En política fiscal, se mantiene el objetivo de estabilización a largo plazo, pero se “estiran” los márgenes y los plazos para que se pueda apoyar el crecimiento hasta que la economía termine de recuperarse (en torno a 2010 se pasó por un infeliz momento en el que se argumentaba que la austeridad podía ser expansiva). En la estructura de gastos se presta más atención al riesgo de exclusión y a la desigualdad. La capacidad autocorrectora del mercado queda desterrada tras el fiasco de las ineficiencias y extralimitaciones de un sistema financiero excesivamente desregulado. Se ha desarrollado una amplia agenda regulatoria y de vigilancia de los mercados, incluyendo la creación de nuevas instituciones públicas (consejos de estabilidad financiera y de riesgo sistémico, entre otras),

Ahora bien, este marco de políticas expansivas y mayor vigilancia de los mercados se ha aplicado con distinta intensidad y ritmo entre países por la falta de consenso político y académico (en general anglosajones y Japón por delante de Europa). Más aún, hoy se enfrenta a una creciente controversia porque la economía mundial no termina de recuperarse. Se plantea un agotamiento de los márgenes para las políticas monetaria y fiscal y la necesidad de diseñar estrategias de salida (deshacer la expansión llevada a cabo). El debate está en cuál debe ser el ritmo de salida, y de nuevo, no hay consenso. El staff del FMI acaba de impulsar una nueva estrategia que precisamente destaca por la amplitud en sus términos (casi cualquier argumento cabe en ella), etiquetada como las tres C´s, una política económica: comprehensiva (completa: acción conjunta en todos los frentes, monetario, fiscal y reformas estructurales), consistente (aprovechar los márgenes que se tienen a corto plazo, pero anclando expectativas de consolidación y ajuste a largo plazo), y coordinada internacionalmente.

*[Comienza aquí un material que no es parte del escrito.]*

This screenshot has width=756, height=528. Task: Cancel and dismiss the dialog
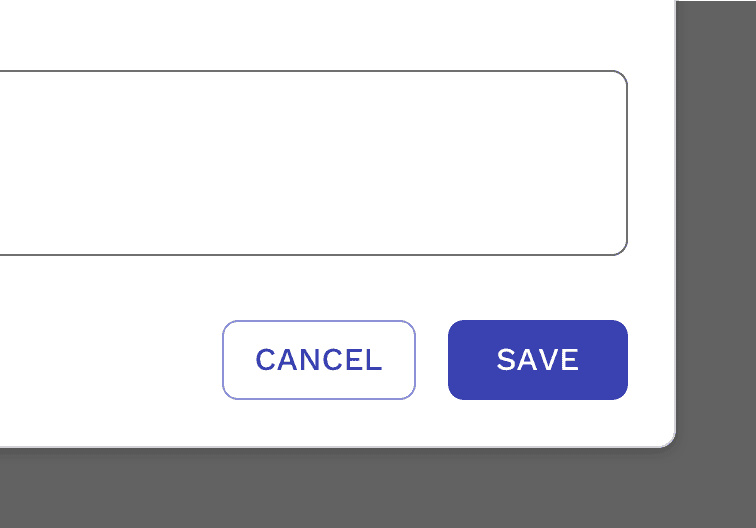pyautogui.click(x=318, y=360)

Mientras tanto, el mundo académico va por detrás de los gestores, tratando de asentar un nuevo esquema aprendiendo de las políticas llevadas a cabo. La confusión es aún mayor porque nuevas aportaciones cuestionan los cimientos del análisis dominante durante décadas. Como ejemplo, el que más lejos ha llegado ha sido Paul Romer, el nuevo economista jefe del Banco Mundial, que acaba de hacer pública una crítica especialmente revisionista (The trouble with macroeconomics). Plantea que la macro ha perdido el tiempo durante más de tres décadas con una modelización basada en supuestos completamente desviados de la realidad, cayendo en un dogmatismo que ha limitado el espíritu crítico necesario para el progreso científico. Cuestiona en particular los denominados Modelos de Equilibrio General Dinámico Estocástico (con desafortunado, y acaso premonitorio, acrónimo, si se lee en español afrancesado).

Por cierto, el disenso no es malo, simplemente nos recuerda que la economía es una ciencia social, y, como tal, sujeta a debate.

2 comentarios a “Macroeconomía sin consensos (¿ni cimientos?)

  1. Hinojo
    05/11/2016 de 06:26

    De acuerdo con el acrónimo MEGDE. Muy buenas referencias bibliográficas.